= Ray Dargham =

Ray Dargham is a Lebanese American businessperson who is the co-founder and chief executive officer (CEO) of Step Group.

==Early life and education==
Ray Dargham was born and raised in Lebanon. He developed an early interest in entrepreneurship, participating in a Junior Achievement program in high school that introduced him to running a mini company. Later, he studied at the American University of Beirut (AUB) and graduated with a bachelor's degree in economics. After graduating, he relocated to Dubai to pursue better opportunities.

==Career==
Dargham co-founded the Step Conference in Dubai in 2012, shortly after graduating. Initially a small gathering of around 100 participants in a local co-working space, the conference quickly expanded, moving to larger venues such as the Dubai International Marine Club by 2015 due to its growing prominence in the tech community.

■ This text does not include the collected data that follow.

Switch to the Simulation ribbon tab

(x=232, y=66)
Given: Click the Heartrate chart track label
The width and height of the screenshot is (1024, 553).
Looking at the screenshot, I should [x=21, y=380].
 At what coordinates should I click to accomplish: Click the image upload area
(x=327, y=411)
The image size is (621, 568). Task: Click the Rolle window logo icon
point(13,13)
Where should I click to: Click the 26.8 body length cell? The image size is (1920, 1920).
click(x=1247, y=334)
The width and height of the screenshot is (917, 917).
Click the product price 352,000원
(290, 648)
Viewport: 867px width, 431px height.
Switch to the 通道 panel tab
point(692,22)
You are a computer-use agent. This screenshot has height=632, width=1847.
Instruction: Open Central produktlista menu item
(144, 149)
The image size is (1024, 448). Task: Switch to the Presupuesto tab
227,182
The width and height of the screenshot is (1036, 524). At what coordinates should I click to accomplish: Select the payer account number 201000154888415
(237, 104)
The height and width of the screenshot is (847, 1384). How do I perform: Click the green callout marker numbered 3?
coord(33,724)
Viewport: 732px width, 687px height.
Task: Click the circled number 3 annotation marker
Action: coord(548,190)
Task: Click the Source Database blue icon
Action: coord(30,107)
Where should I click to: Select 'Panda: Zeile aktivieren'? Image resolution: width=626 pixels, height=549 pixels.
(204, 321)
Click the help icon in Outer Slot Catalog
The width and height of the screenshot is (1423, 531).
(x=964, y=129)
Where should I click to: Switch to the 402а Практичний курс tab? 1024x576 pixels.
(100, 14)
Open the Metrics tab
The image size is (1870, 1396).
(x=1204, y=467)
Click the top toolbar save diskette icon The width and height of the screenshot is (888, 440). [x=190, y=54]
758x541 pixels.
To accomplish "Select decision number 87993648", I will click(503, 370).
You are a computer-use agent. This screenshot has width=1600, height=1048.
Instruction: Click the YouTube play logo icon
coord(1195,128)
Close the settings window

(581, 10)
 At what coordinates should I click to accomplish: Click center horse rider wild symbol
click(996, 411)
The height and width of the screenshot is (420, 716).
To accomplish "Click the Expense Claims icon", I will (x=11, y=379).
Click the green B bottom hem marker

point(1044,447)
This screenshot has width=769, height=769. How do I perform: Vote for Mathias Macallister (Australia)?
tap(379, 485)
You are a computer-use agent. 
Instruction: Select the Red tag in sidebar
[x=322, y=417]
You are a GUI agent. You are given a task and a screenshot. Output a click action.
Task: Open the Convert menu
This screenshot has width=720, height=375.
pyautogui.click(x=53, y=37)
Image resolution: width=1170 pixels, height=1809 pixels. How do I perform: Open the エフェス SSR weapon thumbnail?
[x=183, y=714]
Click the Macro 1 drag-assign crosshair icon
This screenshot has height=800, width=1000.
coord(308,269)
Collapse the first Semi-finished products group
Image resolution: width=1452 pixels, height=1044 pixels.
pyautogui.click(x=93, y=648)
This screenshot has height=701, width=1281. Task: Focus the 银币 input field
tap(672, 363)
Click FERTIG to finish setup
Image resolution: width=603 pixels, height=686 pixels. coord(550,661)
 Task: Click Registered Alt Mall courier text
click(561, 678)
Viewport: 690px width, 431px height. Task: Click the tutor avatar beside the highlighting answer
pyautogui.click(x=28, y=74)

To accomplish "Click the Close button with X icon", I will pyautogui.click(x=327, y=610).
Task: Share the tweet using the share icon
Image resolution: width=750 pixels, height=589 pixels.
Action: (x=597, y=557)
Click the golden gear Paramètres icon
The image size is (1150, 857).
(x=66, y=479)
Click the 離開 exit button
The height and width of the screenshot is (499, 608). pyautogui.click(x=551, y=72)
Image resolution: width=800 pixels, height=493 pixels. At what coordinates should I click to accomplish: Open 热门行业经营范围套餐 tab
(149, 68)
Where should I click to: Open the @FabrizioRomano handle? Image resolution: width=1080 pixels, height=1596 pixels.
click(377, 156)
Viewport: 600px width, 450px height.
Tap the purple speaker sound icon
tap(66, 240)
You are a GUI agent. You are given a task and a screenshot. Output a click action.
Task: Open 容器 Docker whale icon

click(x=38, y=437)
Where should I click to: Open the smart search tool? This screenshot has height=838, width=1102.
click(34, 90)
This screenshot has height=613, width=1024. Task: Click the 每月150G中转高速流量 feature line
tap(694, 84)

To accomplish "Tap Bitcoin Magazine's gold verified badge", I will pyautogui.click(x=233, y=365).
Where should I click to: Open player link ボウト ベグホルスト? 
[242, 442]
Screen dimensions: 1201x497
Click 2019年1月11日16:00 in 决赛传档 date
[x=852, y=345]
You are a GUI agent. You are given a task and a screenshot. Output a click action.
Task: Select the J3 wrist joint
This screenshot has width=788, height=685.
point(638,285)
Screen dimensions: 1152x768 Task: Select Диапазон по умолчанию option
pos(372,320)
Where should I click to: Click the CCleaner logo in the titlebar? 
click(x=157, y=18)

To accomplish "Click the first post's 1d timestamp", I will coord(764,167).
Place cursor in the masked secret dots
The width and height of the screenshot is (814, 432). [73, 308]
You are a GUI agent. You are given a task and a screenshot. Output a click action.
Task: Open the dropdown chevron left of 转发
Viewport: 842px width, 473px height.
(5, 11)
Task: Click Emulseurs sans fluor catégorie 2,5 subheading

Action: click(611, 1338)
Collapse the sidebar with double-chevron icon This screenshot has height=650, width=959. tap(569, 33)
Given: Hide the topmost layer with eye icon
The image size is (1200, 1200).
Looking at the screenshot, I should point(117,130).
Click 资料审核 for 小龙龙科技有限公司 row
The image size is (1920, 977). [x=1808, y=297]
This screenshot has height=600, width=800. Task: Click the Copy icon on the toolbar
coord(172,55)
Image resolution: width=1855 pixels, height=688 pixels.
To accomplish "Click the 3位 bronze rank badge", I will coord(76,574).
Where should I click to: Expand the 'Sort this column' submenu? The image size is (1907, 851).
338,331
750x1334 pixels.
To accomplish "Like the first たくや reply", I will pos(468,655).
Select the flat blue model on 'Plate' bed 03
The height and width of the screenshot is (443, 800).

Dargham later formed Step Group, launching digital platforms such as StepFeed and YallaFeed, which focused on technology, business, and pop culture news in the Middle East. He also co-founded Spiderfrogs, a tech company that provides consultancy on digital trends.

Under his leadership, the Step Conference expanded from its original format to an event drawing thousands of attendees by 2024. It introduced specialized tracks, including fintech, digital media, and AI, and launched a Saudi edition in Riyadh in 2019. During the COVID-19 pandemic, Step adapted with online and hybrid formats.